WORK TO BE COMPLETED
No pictures should appear in the copy. Reproduce exactly the lines from the one containing "At what coordinates" through the end of the material below.

INPUT RECORDS
##########

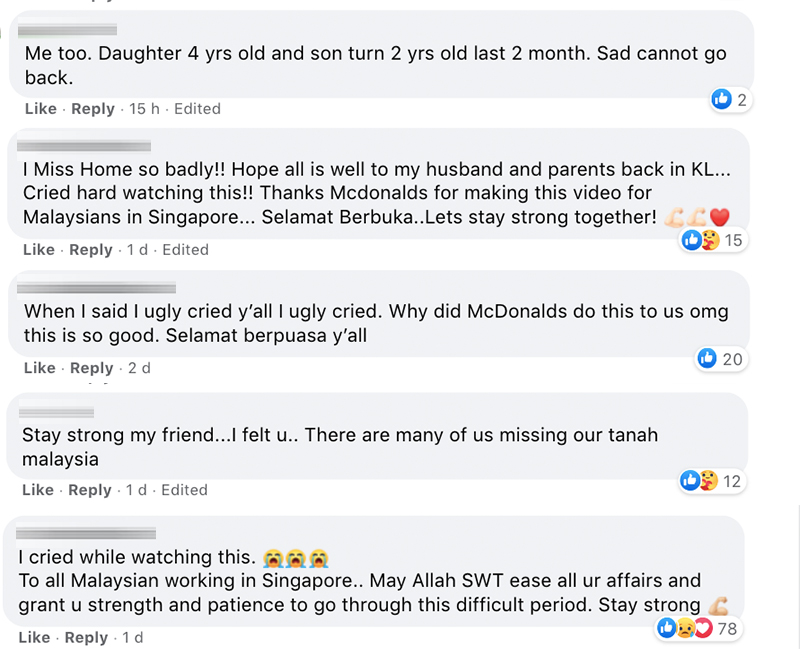Reply to 'Stay strong my friend' comment
Viewport: 800px width, 649px height.
[x=90, y=490]
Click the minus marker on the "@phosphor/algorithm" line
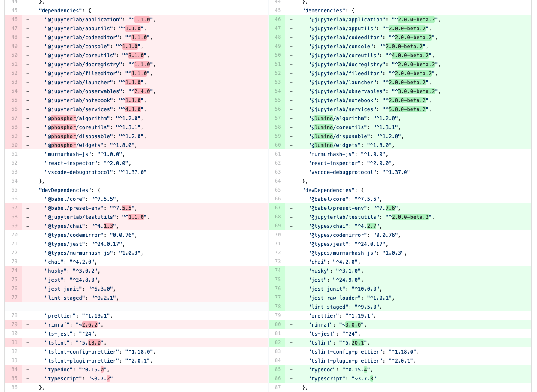 click(27, 118)
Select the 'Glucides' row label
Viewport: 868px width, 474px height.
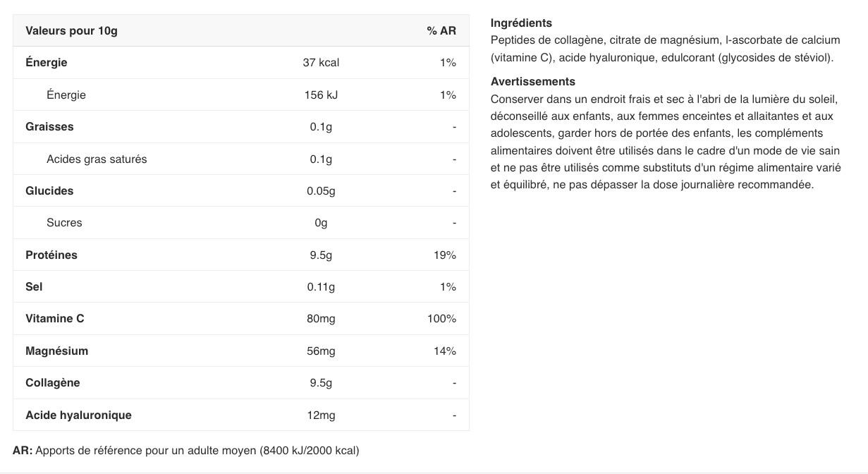(49, 190)
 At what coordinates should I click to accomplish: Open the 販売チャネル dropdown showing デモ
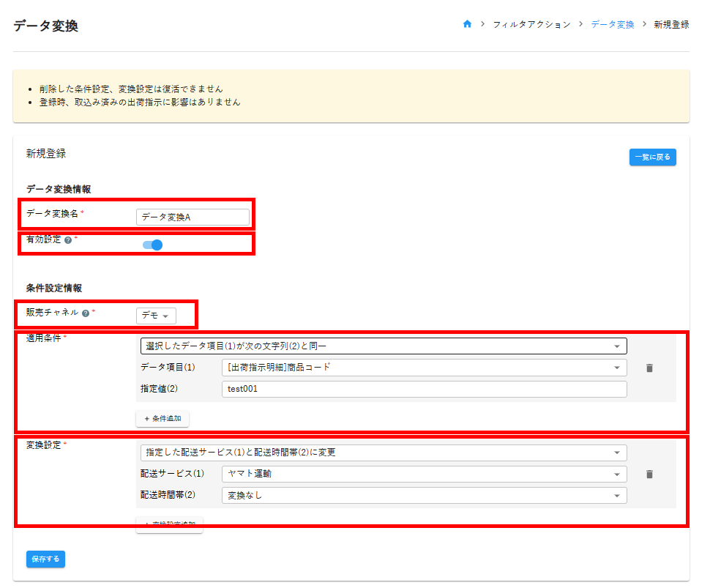click(156, 316)
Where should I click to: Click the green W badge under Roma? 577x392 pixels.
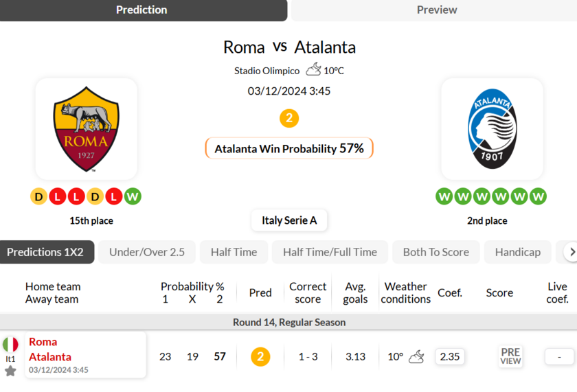(x=133, y=197)
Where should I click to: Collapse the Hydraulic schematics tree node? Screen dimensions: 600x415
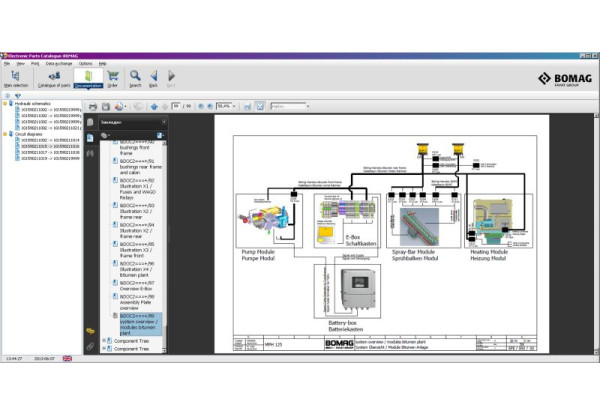pos(4,102)
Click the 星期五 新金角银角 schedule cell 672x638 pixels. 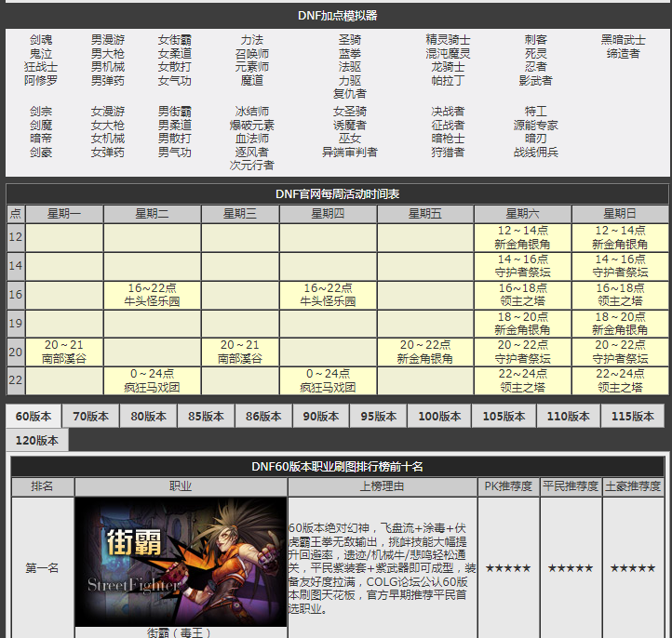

##########

RESPONSE AREA
 At what coordinates should I click to accomplish: Open the 販売チャネル dropdown showing デモ
click(156, 316)
Where should I click to: Click the green W badge under Roma? 577x392 pixels.
(x=133, y=197)
Where should I click to: Collapse the Hydraulic schematics tree node? Screen dimensions: 600x415
pos(4,102)
Click the 星期五 新金角银角 schedule cell 672x638 pixels. 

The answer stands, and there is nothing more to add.